Each ion in the MS / MS spectrum of this peptide was identified and assigned to the theoretically generated ions (b, y ion series) of each peptide (EKL TQE LK and SRLDQELK), and the systematic error was assigned. Plotted against m / z and shown in FIG. In SRLDQELK (♦ in Fig. 4), the relative error of all ions was within a narrow range, whereas in EKLTQELK (Fig. 4), two different distributions were shown. In this way, by improving the mass accuracy by data processing, it became possible to distinguish peptides having similar masses and the same c-terminal sequence, and to correctly identify them. Industrial applicability

According to the present invention, since it is not necessary to calibrate the mass spectrometer before the start of measurement or to add an internal standard to the sample in advance, continuous operation of the mass spectrometer (operation without interruption due to calibration work) ) Becomes possible. As a result, the operator is released from troublesome device adjustment work, and the efficiency of the molecule identification work can be improved.

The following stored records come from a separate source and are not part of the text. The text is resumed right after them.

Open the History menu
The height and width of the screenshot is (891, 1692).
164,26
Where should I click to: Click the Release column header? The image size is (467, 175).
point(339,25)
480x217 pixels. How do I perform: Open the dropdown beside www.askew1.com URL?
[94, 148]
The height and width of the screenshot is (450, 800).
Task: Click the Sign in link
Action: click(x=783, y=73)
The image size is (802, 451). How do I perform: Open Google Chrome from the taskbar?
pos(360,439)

In addition, by eliminating the effects of errors in the mass spectrometer itself, it is possible to implement a highly accurate and reliable automatic biopolymer identification method based only on data processing, and to use multiple mass spectrometers. Since the measurement system used can achieve unification of the data accuracy obtained from each mass spectrometer, it is possible to reliably prevent erroneous identification of unknown sample molecules.

Claims

The scope of the claims

1. a mass measurement procedure for measuring the mass of a biopolymer in a sample based on a mass spectrometry method;

A database search procedure for searching for candidate molecules by matching the measured mass value obtained by the mass measurement procedure with a predetermined data pace;

A candidate molecule selection procedure for selecting an arbitrary number of candidate molecules having a high similarity score, a mass value calibration procedure for calibrating an actually measured mass value using the candidate molecule as an internal standard, and a calibration mass value of the candidate molecule obtained by the above procedure And calculating a relative error between the theoretical mass value and a standard deviation of the relative error;

A method for automatically identifying a biological macromolecule, comprising: performing a procedure for obtaining an allowable error of the data pace search procedure from the standard deviation; and performing the data pace search procedure again based on the allowable error.

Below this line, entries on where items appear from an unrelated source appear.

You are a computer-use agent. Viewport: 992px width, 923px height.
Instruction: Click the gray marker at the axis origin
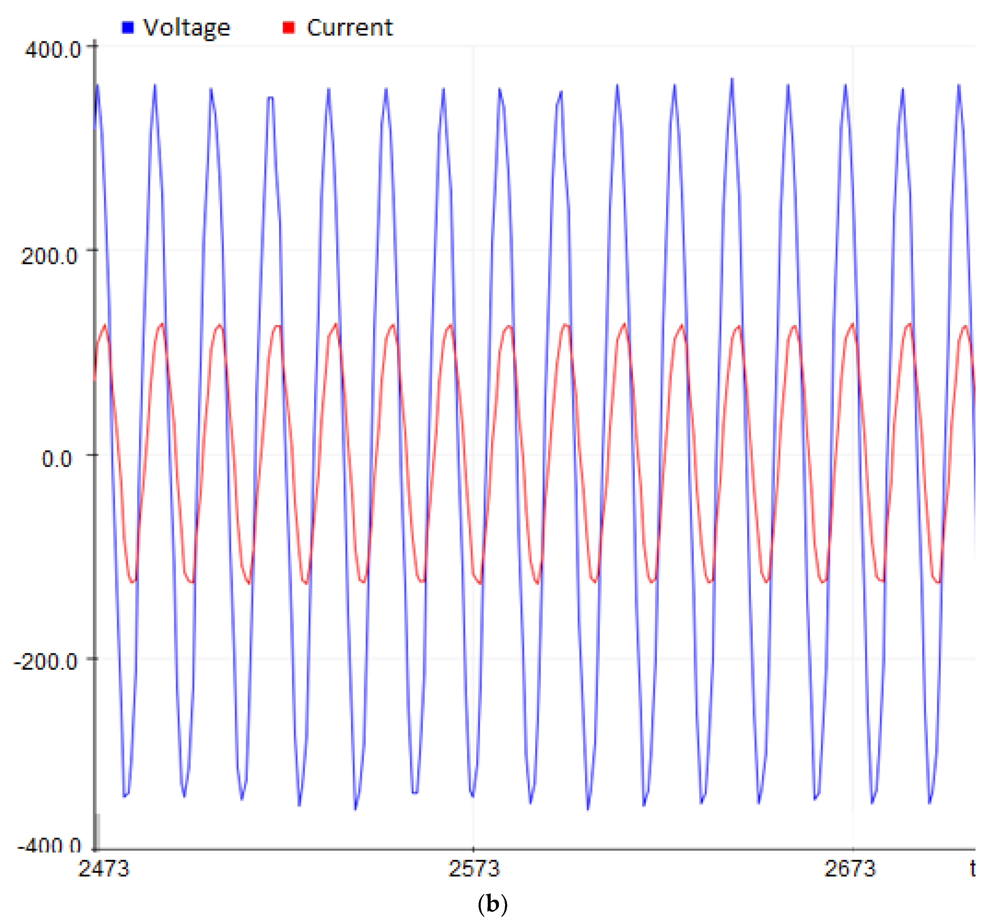click(x=98, y=833)
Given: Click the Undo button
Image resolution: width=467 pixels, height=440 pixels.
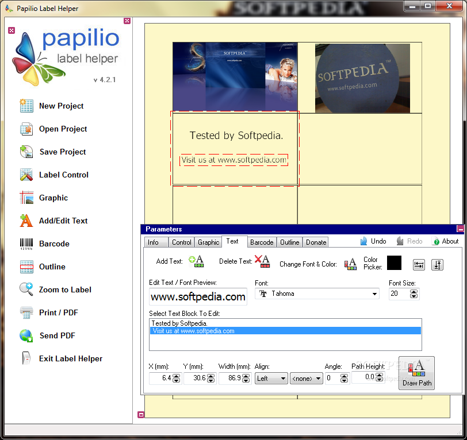Looking at the screenshot, I should pyautogui.click(x=373, y=241).
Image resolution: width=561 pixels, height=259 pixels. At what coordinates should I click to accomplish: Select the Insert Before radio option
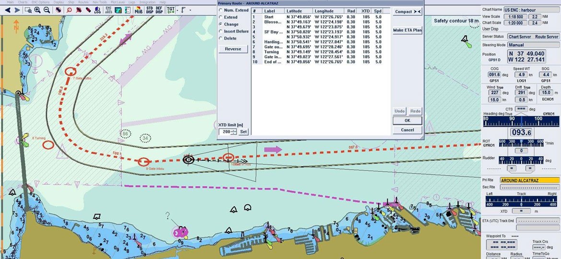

2. The mass value calibration procedure calculates a relative error between the measured mass value and the theoretical mass value of the candidate molecule selected in the candidate molecule selection procedure,

A procedure for creating a least-squares line for the plot of the theoretical mass value and the relative error to estimate the systematic error of the measured mass value;

2. The method for automatically identifying a biopolymer according to claim 1, wherein the system error is subtracted from all the actually measured values to calibrate the actually measured mass value.

3. Program information that can execute each procedure constituting the method for automatically identifying biopolymers according to claim 1 or 2 by using a computer system. An information recording medium characterized by storing therein.